> _Excerpted passage_:
The validity of the issuance of the shares of Common Stock registered hereby has been passed upon for the Registrant by David P. Cramer, Vice President, General Counsel and Secretary of the Registrant. Mr. Cramer has participated in the Registrant’s equity incentive plans.

Item 6. Indemnification of Directors and Officers

The Registrant’s Certificate of Incorporation eliminates the personal liability of its directors for monetary damages to the fullest extent permitted by applicable law, including Delaware General Corporation Law (the “DGCL”). Under Section 102(b) of the DGCL, a director’s liability to a corporation or its stockholders may not be limited:

 

   

for any breach of the director’s duty of loyalty to the corporation or its stockholders;

 

   

for acts or omissions not in good faith or which involve intentional misconduct or a knowing violation of law;

 

   

under Section 174 of the DGCL relating to certain unlawful dividend payments or stock redemptions or repurchases; or

 

   

for any transaction from which the director derived an improper personal benefit.

Section 145 of the DGCL provides that a corporation may indemnify its directors and officers as well as other employees and individuals against expenses (including attorneys’ fees), judgments, fines and amounts paid in settlement actually and reasonably incurred by such person in connection with any threatened, pending or completed actions, suits or proceedings in which such person is made a party or who is threatened to be made a party by reason of such person being or having been a director, officer, employee of or agent to the registrant. The statute provides that it is not exclusive of other rights to which those seeking indemnification may be entitled under any bylaw, agreement, vote of stockholders or disinterested directors or otherwise. The Registrant’s Bylaws provide for indemnification of its directors to the fullest extent not prohibited by the DGCL or any other applicable law, and also empower the Registrant to indemnify its officers, employees or agents as set forth in the DGCL or other applicable law.

The Registrant’s Bylaws authorize it to enter into individual indemnification agreements with any or all of its directors, officers, employees and agents and to purchase insurance on behalf of any person required or permitted to be indemnified pursuant to the Bylaws, in each case to the fullest extent not prohibited by the DGCL or by other applicable law. The Registrant has entered into indemnification agreements with present and former directors and officers under which the Registrant is generally required to indemnify each such individual against expenses, including attorneys’ fees, judgments, fines and settlements, arising from certain legal proceedings and investigations (subject to certain exceptions, including liabilities arising from willful misconduct or conduct that is knowingly fraudulent or deliberately dishonest or results in improper personal benefit). The Registrant also currently maintains directors’ and officers’ liability insurance. The Registrant pays the premiums for such insurance.


Item 7. Exemption from Registration Claimed

Not Applicable.

Item 8. Exhibits

The Exhibits listed on the accompanying Exhibit Index are filed as a part of, and incorporated by reference into, this Registration Statement.

> _Task description_:
Please use the registration statement excerpt above to answer: who passed upon the validity of the issuance of the shares of Common Stock registered for the Registrant?

> _Dataset extract_:
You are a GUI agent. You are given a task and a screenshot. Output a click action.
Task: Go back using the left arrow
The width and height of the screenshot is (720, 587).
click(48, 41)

> _Result of this exercise_:
David P. Cramer, Vice President, General Counsel and Secretary of the Registrant.